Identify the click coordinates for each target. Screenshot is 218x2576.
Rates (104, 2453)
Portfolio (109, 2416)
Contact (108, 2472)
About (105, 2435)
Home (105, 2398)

---

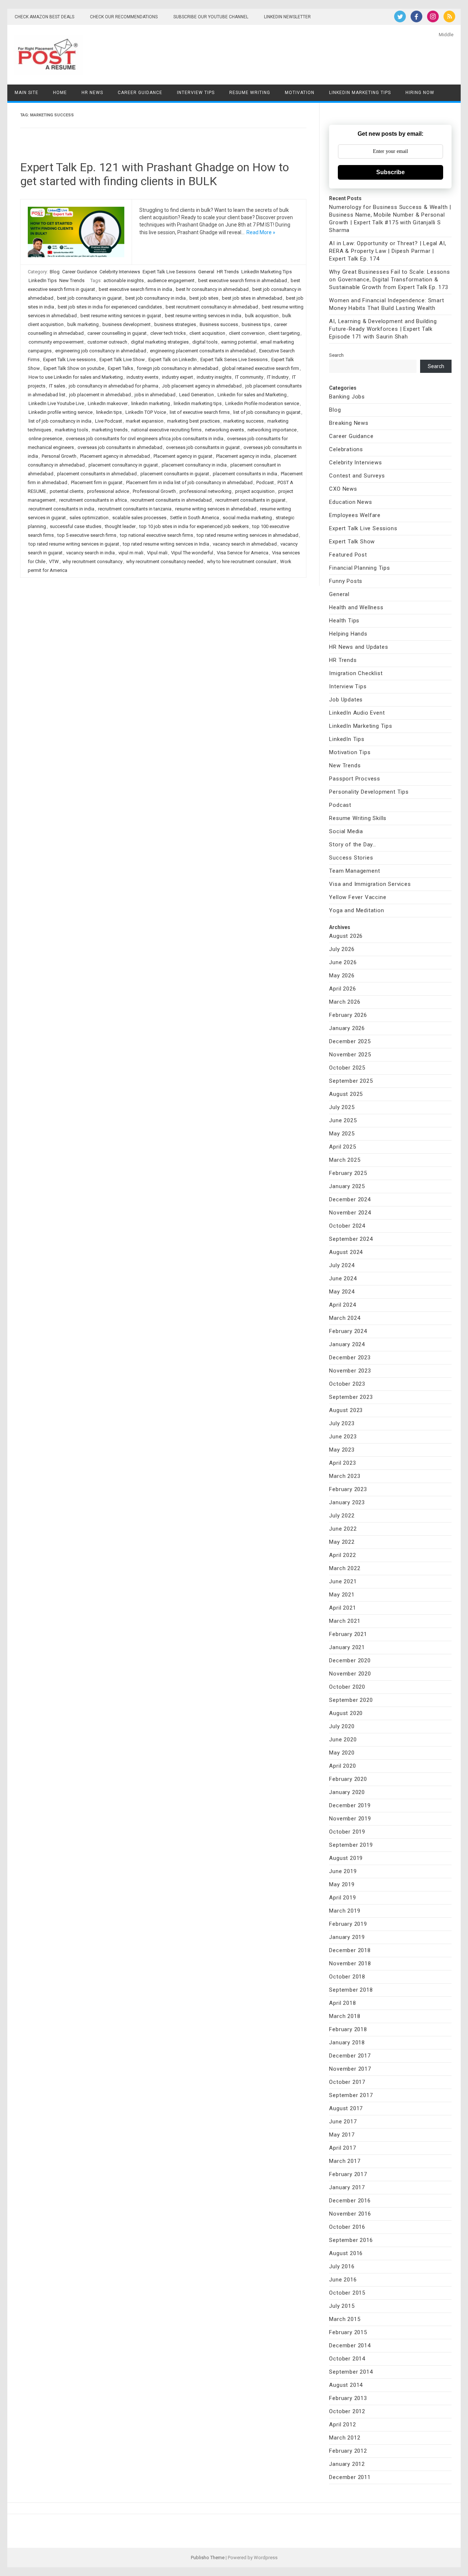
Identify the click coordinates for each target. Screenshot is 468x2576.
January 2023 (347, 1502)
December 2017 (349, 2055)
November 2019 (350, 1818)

(What the task asks)
Using only the listing above, restate exactly the lines from the line containing "Screenshot is 218x2576." through the line containing "Home (105, 2398)", both included.

(Written answer)
Identify the click coordinates for each target. Screenshot is 218x2576.
Rates (104, 2453)
Portfolio (109, 2416)
Contact (108, 2472)
About (105, 2435)
Home (105, 2398)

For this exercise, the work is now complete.